When I first learned of the Internet site - killingworthtoday.com- last week I searched for all reports and references to the Lover's Lane situation. I was amazed that none of the old timers that are still in Killingworth had reported that there was a bridge at what is now the problem site. In 1950 there were only about 600 residents in Killingworth. The bridge had a heavy wooden deck, and the cut was approximately Fifteen feet long by the width of the road and about Eight Feet Deep. It was deep on both sides of the cut and the abutments that the heavy wood carrying beams rested on were of quarried brownstone or other rock and they were embedded all the way down to bedrock or gravel (NOT peat bog)). It had to be because common sense dictates that the bridge would not last a year if the abutments were placed on peat moss.
In 1935 I was five years old when my father first took me fishing there coming all the way from our home in West Haven. We also tried our luck at a few other favorite places in Killingworth like Krupa Pond, the CCC Camp Roosevelt (More lately Chatfield Hollow). My dad learned about fishing spots from an old Killingworth native that he knew named Charlie Fowler. The Lover's Lane Bridge was an on going Eco system with trout, perch, pickerel, and some kind of small minnows in the shallows way up on either side along the road. Every year we would return on the first say of fishing season and land a couple of trout from the deeper water at the bridge. Once I recall a game warden appeared and informed us that the stream was not stocked by the state and that the fish were native. It had to be ecologically stable or it would not have propagated trout like it did. We did not even know the name of the road and our landmark was the load limit sign on both approaches to the road entrance approximately where the road-closed signs are now.
In 1950, or thereabouts, the town took down the bridge, filled the cut up more than half way and had placed two culvert pipes down, and then covered them over. Then they paved the top over thus eliminating the bridge. When we arrived there the following fishing season on opening day we discovered the disaster that had been created. We tried our luck but it soon became apparent that they had ruined it. I tried fishing there again the following year but it became evident that it was a dead and destroyed fishing site. I recall trucks dumping road debris and oily hot patch in the sides right in the water. Apparently there was no wetlands authority back then because they would have never have gotten away with that if there was.

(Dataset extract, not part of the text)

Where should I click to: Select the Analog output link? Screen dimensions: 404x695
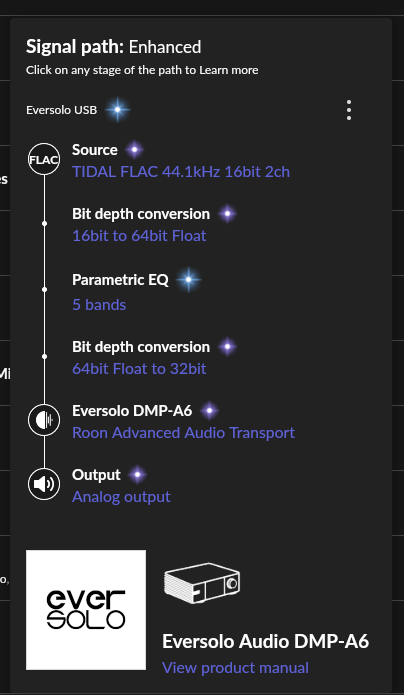coord(121,497)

Again in 1969 when I re located to Killingworth I tried fishing it again but it was still conclusive that it was still a dead site.
Marty Klein is correct in stating that oil does appear from time to time but it has to be coming from the old road fill and other debris that was dumped way back then and not from traffic. When the bridge was there prior to 1950 I do not ever recall it being flooded over the road like now. I remember that when we fished there in early spring the water was high but never flooded over. The approaches to the wooded deck were slightly ramped so that the bridge deck was above road level.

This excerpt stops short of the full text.